This year, the CIDBIA has come up with a new way to engage kids and bring more families into the ID for its lunar new year event on Feb. 13.
By Samantha Pak
Northwest Asian Weekly
For about a dozen years, Chinatown International District Business Improvement Area (CIDBIA) staff members have organized the International District’s annual Lunar New Year Celebration.
And every year, they come up with different ways to get the community more involved and bring more people into the district. This year is no different.
This year’s celebration, which is on Saturday, Feb. 13 at Hing Hay Park, will include a scavenger hunt that will have participants exploring all over the district.
“We just thought it’d be a fun way to get people moving,” said CIDBIA Program Coordinator Julia Nelson.
Nelson, who has been at the CIDBIA for almost three years, said they offered business specials at last year’s celebration and were very successful. This year, she wanted to do something different that would still bring people into the community.
While last year’s business specials were a success, CIDBIA Executive Director Maribeth Ellis does not want the celebration activities to become too commercial. “The goal of the Lunar New Year Celebration is to generate and increase traffic in the district, not to be a business advertisement,” she said.
Ellis also said the scavenger hunt is an especially good opportunity for children to discover the International District with their families and learn about different cultures.
But if people don’t want to go on a scavenger hunt, there will be other opportunities for children to discover different cultures.

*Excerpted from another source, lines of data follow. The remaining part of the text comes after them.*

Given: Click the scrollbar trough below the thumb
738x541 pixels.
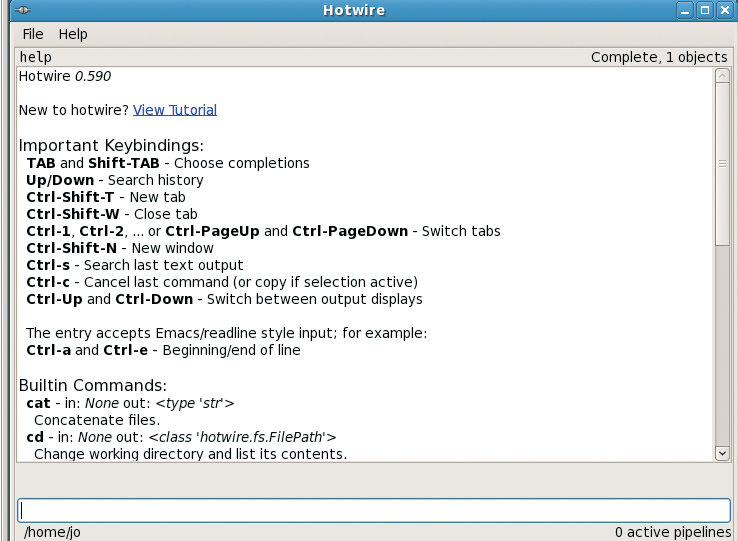Looking at the screenshot, I should coord(722,346).
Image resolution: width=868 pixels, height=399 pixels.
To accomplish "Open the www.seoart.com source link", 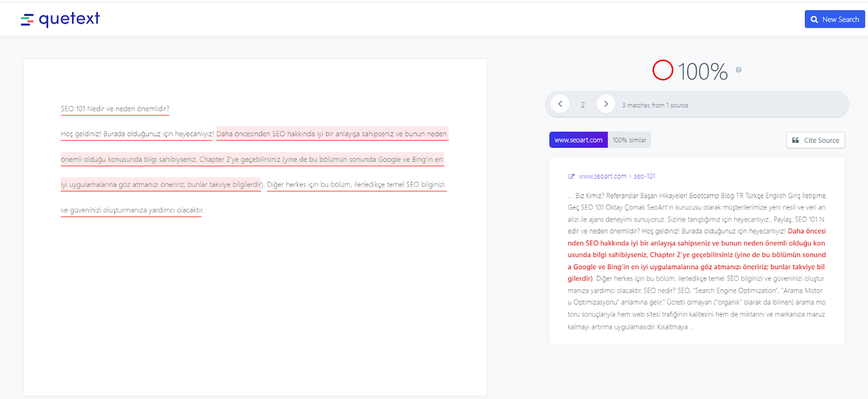I will click(602, 176).
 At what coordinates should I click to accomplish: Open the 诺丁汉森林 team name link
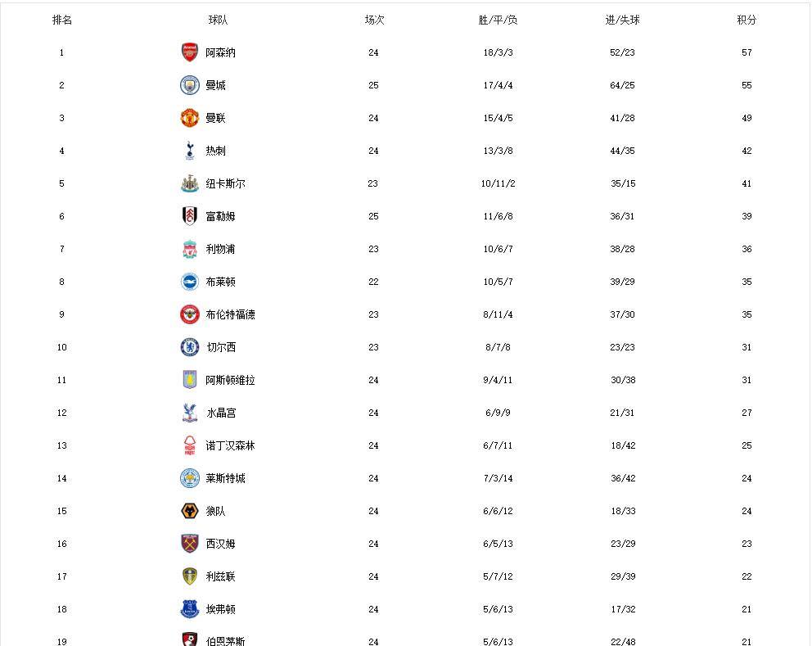point(230,445)
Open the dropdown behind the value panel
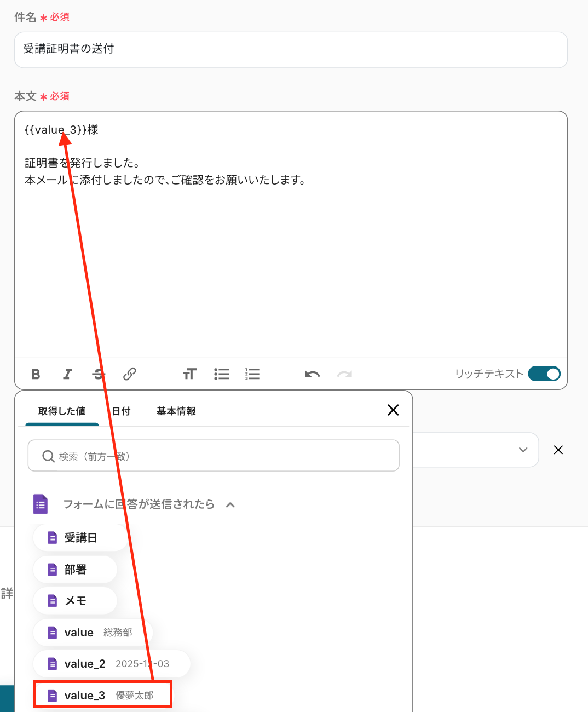Image resolution: width=588 pixels, height=712 pixels. coord(523,450)
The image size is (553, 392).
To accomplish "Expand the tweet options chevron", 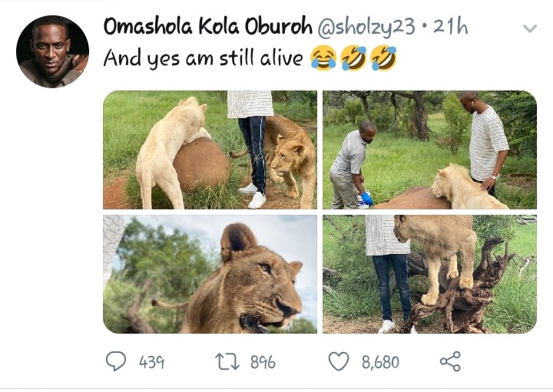I will tap(530, 28).
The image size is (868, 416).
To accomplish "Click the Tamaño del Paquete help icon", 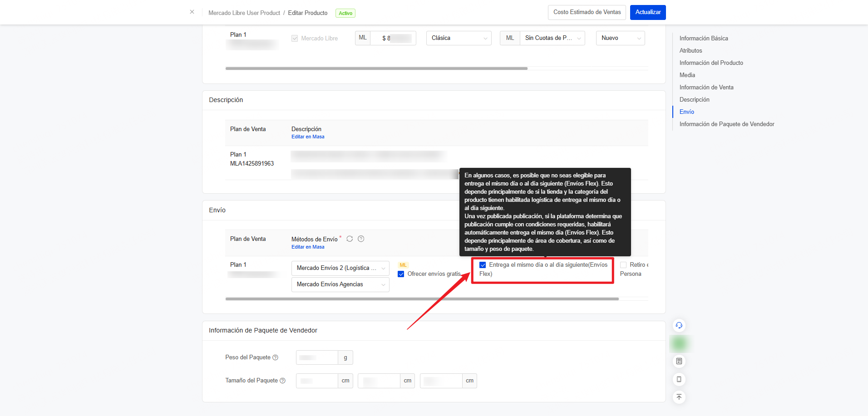I will click(282, 381).
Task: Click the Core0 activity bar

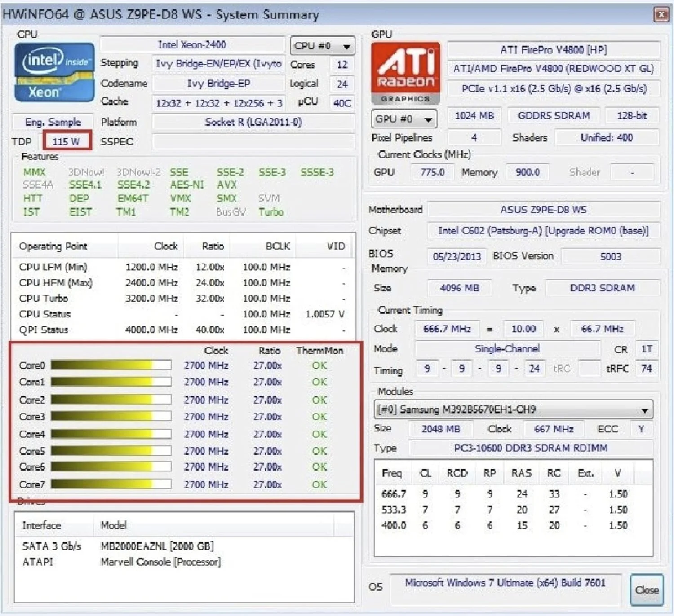Action: pyautogui.click(x=110, y=365)
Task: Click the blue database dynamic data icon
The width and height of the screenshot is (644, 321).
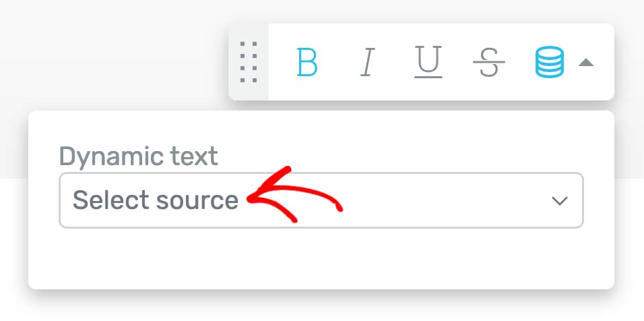Action: (550, 62)
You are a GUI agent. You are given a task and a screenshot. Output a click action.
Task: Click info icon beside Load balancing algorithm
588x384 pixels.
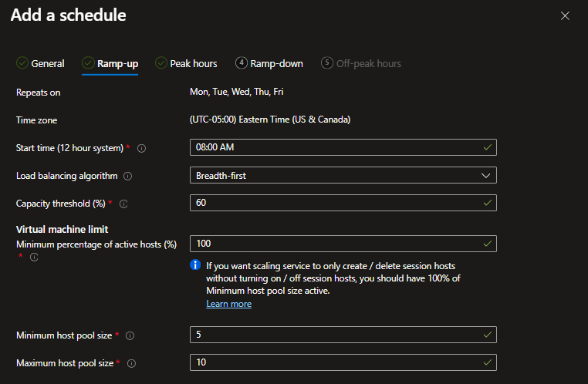coord(128,176)
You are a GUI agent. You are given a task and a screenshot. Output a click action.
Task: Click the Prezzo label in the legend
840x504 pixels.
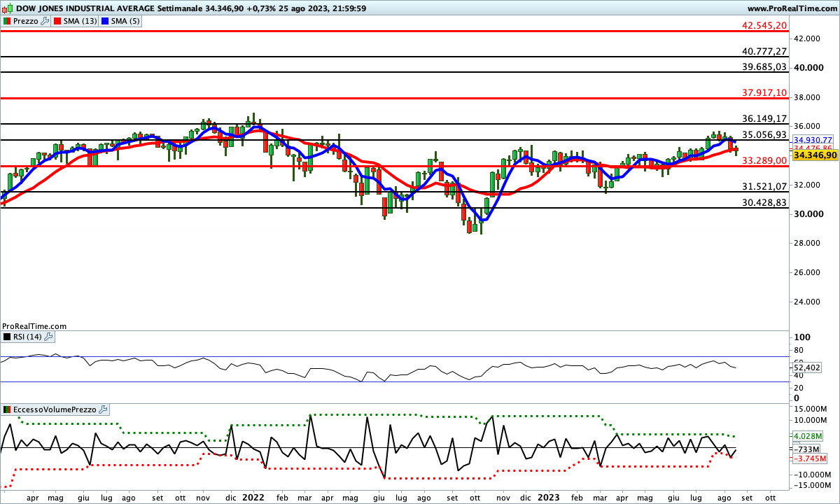(x=26, y=21)
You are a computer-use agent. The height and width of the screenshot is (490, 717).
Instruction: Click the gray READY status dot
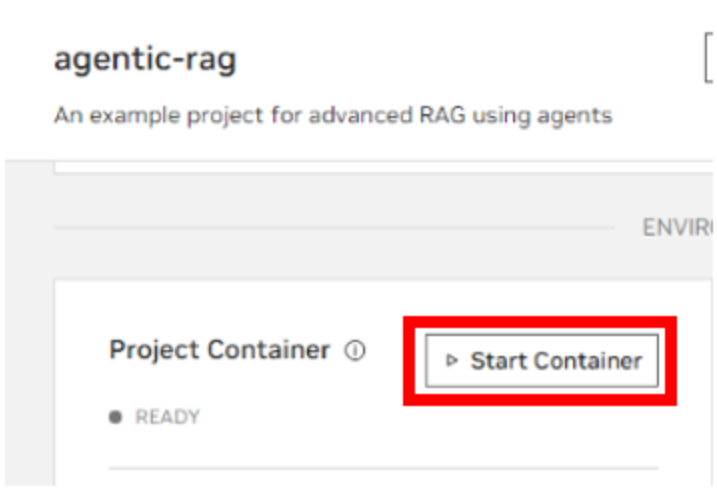pyautogui.click(x=116, y=418)
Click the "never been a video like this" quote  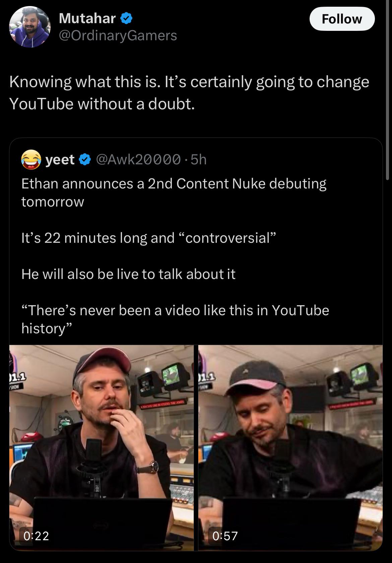point(175,319)
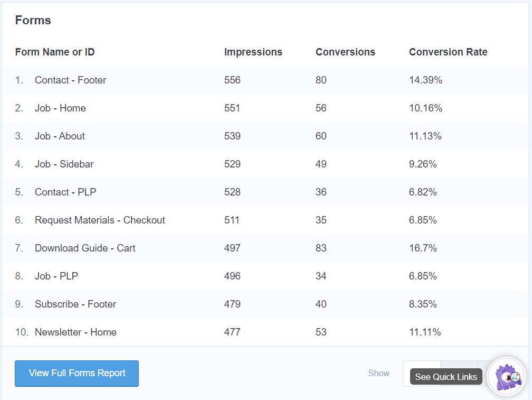Open the Contact - PLP form row
The width and height of the screenshot is (532, 400).
pos(65,192)
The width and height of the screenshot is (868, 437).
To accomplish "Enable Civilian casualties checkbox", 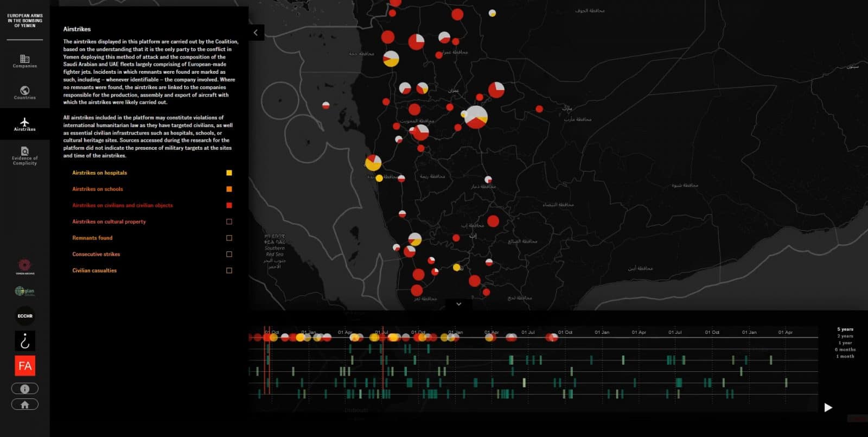I will [x=229, y=270].
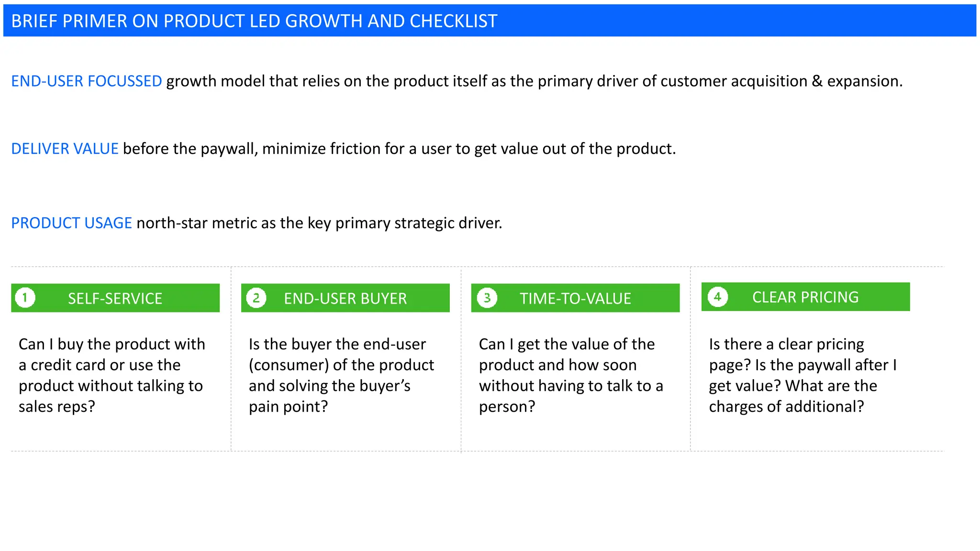Click the PRODUCT USAGE blue text
980x551 pixels.
tap(71, 223)
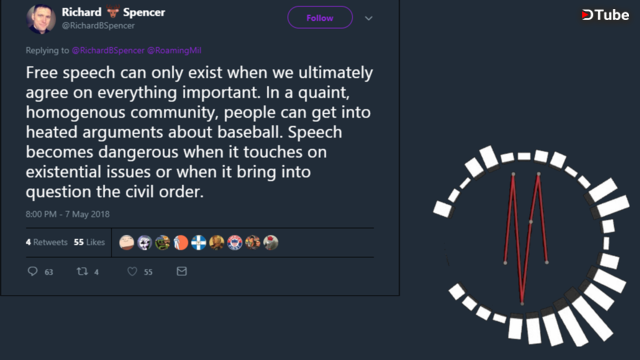This screenshot has width=640, height=360.
Task: View the 55 Likes list
Action: 89,242
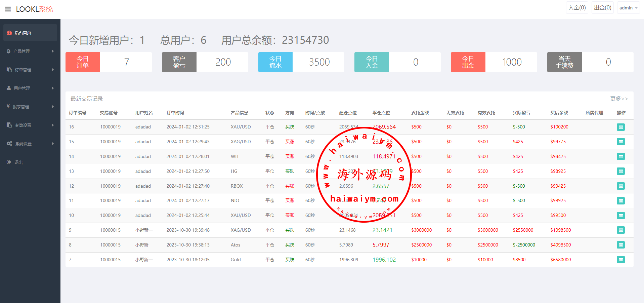This screenshot has width=644, height=303.
Task: Toggle the hamburger sidebar menu icon
Action: coord(8,9)
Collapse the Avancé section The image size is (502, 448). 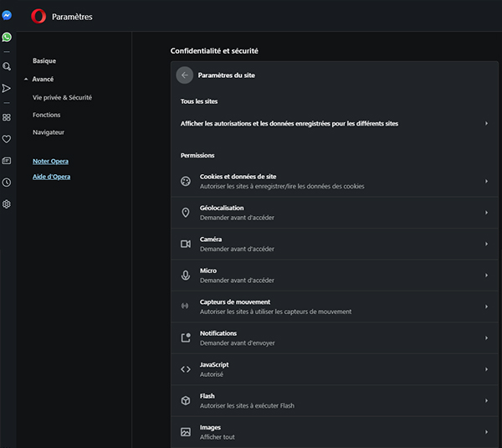42,80
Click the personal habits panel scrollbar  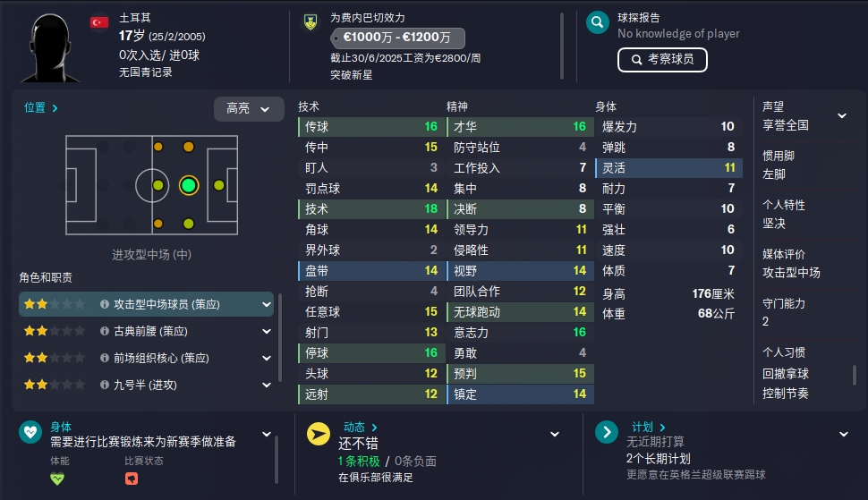click(x=855, y=375)
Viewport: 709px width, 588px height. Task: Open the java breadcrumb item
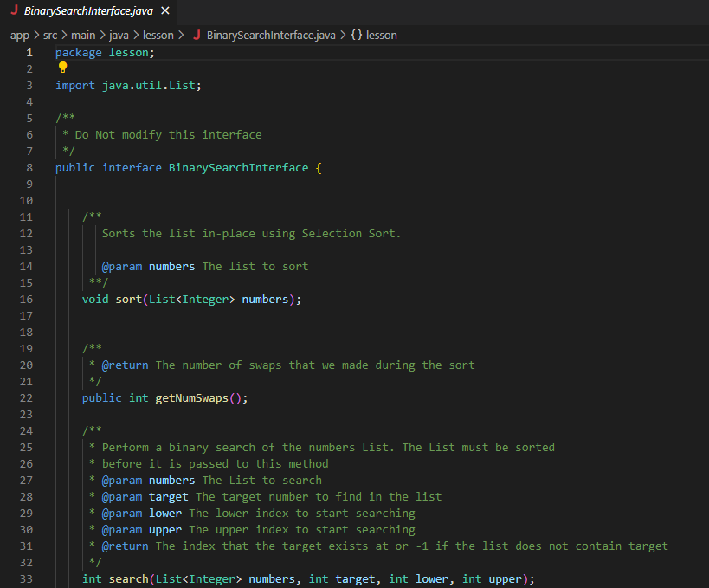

Nelson said booths will be set up at the park for children. Activities for children will include playing with Chinese yo-yos, arts and crafts, face painting, learning about calligraphy, discovering musical instruments from other countries, making their own books, and even getting their pictures taken while dressed in traditional Chinese outfits.
“There will also be a tiger fun jump in honor of the year of the tiger,” she said, “and a children’s costume parade and contest.”
Like the parade, this will be the first year for the scavenger hunt — an idea that was born from a brainstorming session among the CIDBIA staff. The hunt’s organization and implementation, however, have been left to Nelson.
“This is Julia’s brainchild,” Ellis said.
Everything that participants will need for the scavenger hunt, Nelson said, will be in the Lunar New Year Celebration program guide, which they can pick up at the information booth (or the U.S. Bank booth) on the day of the event.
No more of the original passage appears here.